No soy poeta. Nunca lo he sido, ni he querido serlo. Nunca me ha dicho nada la poesía, salvo que hablemos de Bécquer, Quevedo... o Javier Krahe. He detestado la métrica y el andar contando silabitas, y he visto la poesía como una rama literaria excesivamente cercana a las matemáticas como para gustarme. Para mí, siempre había más sinceridad en un párrafo escupido sobre el papel tal como te salía de dentro, que un montón de versitos que uno había tenido que contar y hacer malabarismos con ellos hasta que dieran once exactos para un soneto, rimar de una forma determinada y tener que atenerse a un número de sílabas prefijadas.
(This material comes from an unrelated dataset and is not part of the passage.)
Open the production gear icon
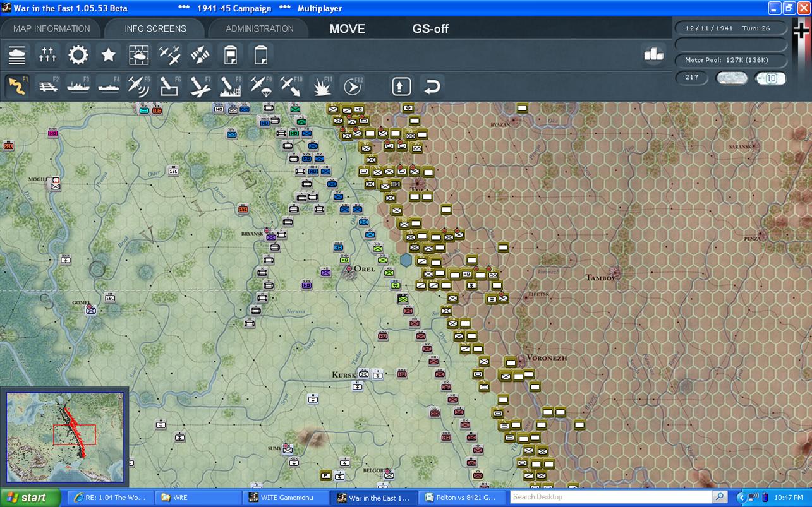Viewport: 812px width, 507px height. (x=78, y=55)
Siempre he visto la poesía como un encorsetamiento de la creación artística y de los sentimientos del escritor, y no me cabía en la cabeza que nadie pudiera querer escribir algo semejante salvo para hacer canciones.
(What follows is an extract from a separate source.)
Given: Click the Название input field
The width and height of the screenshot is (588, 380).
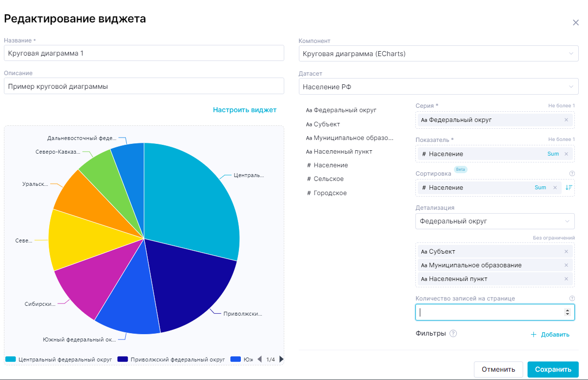Looking at the screenshot, I should [x=143, y=54].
Teniendo en cuenta todo esto, podéis haceros una idea de cuánto me avergüenza pensar que una vez vi un pajarillo muerto, que sin duda se mató al caerse del nido y me recordó a mi hermana, fallecida un año antes, y mi cerebro se disparó y...
Pequeño, trino pequeño,
salúdala de mi parte
hoy, cuando llegues al cielo
dado que tú, como ella,
subiste allí antes de tiempo.
El asfalto duro y frío
hizo pedazos tus sueños.
Abandonado en la acera,
solito, trino pequeño
Búscala por mí esta tarde
cuando subas hasta el cielo.
¡Salúdala de mi parte,
pequeño, trino pequeño!
Esto podría ser algo bonito si lo escribiera mi sobrina, que entonces tenía once años. Si lo escribo yo, da vergüenza ajena. Pero son cosas que siguen doliendo si me las trago, así que vamos a probar a vomitarlas, a ver si así duelen menos.
Eso sí; como alguien se ría, que se calce, que le sacudo con todo lo gordo (o sea, el Larousse ilustrado) de canto por el lado del pico. Yo aviso.